Description of the task: Among the records below, which lines contain the string "computer"? Report them.

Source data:
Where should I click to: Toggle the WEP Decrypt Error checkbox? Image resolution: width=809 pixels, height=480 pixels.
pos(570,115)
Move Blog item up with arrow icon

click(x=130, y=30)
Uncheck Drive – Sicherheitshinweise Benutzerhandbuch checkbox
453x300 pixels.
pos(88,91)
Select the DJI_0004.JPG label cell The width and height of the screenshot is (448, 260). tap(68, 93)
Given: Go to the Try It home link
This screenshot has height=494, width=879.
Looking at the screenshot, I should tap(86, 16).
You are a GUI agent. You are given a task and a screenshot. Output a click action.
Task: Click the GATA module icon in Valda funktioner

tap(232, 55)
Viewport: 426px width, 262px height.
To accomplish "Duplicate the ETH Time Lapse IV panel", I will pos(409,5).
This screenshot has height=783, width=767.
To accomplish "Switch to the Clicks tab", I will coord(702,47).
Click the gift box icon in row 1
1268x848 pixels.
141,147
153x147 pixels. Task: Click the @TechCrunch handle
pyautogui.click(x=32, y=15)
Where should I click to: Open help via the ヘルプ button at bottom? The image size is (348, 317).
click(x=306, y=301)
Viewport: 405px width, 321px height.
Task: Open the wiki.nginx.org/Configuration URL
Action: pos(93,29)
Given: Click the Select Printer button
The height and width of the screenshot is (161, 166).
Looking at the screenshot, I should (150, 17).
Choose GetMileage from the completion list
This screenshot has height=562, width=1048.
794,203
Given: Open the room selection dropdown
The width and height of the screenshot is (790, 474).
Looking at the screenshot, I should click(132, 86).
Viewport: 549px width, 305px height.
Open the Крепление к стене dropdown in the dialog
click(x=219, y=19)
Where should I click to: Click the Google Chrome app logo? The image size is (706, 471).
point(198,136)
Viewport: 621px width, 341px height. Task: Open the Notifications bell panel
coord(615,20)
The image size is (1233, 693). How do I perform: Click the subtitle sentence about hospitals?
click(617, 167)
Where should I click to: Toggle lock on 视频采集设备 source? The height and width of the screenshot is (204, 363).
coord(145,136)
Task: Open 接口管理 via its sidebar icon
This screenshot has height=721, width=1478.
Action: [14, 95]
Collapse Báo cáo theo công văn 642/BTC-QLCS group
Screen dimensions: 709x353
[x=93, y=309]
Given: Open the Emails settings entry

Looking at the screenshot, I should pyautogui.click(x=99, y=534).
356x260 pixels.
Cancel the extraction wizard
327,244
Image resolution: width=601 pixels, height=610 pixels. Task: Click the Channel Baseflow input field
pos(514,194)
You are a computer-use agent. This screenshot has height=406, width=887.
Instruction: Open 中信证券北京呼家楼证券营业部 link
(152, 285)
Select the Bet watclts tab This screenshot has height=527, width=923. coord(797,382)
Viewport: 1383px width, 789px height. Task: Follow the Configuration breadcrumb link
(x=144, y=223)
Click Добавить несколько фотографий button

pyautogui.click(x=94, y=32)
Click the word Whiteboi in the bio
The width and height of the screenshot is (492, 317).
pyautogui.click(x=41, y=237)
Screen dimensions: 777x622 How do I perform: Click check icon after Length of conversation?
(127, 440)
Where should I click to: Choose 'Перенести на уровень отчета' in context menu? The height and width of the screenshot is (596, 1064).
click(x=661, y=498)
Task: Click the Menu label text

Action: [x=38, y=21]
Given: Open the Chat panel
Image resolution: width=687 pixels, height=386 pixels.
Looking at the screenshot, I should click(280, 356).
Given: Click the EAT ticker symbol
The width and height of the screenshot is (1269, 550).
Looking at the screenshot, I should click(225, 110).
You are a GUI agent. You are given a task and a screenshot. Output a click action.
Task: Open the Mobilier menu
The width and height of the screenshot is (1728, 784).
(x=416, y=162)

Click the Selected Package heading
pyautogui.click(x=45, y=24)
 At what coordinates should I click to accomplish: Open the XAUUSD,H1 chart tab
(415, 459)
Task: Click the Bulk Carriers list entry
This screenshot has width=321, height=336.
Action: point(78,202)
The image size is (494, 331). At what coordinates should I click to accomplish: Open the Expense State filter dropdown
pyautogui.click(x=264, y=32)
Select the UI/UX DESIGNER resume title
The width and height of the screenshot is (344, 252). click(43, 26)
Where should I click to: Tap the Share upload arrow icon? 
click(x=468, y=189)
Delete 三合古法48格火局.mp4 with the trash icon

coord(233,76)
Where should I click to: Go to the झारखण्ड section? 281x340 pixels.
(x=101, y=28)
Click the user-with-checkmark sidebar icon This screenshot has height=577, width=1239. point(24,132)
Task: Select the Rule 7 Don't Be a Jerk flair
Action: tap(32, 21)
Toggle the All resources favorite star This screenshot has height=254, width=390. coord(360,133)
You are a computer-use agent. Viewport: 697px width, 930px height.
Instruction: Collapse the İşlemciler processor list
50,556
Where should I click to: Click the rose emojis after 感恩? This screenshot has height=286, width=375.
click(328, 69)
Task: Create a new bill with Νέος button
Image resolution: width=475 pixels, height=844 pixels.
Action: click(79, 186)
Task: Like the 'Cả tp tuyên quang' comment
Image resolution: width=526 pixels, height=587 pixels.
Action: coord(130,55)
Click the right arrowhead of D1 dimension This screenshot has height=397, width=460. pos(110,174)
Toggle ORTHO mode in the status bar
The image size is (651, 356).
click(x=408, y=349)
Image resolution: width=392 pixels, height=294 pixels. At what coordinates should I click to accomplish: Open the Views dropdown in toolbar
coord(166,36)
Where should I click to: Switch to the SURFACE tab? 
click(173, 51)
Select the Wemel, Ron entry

Written response:
You are a computer-use agent. This screenshot has height=406, width=887.
You are a computer-use agent. Viewport: 697px width, 930px height.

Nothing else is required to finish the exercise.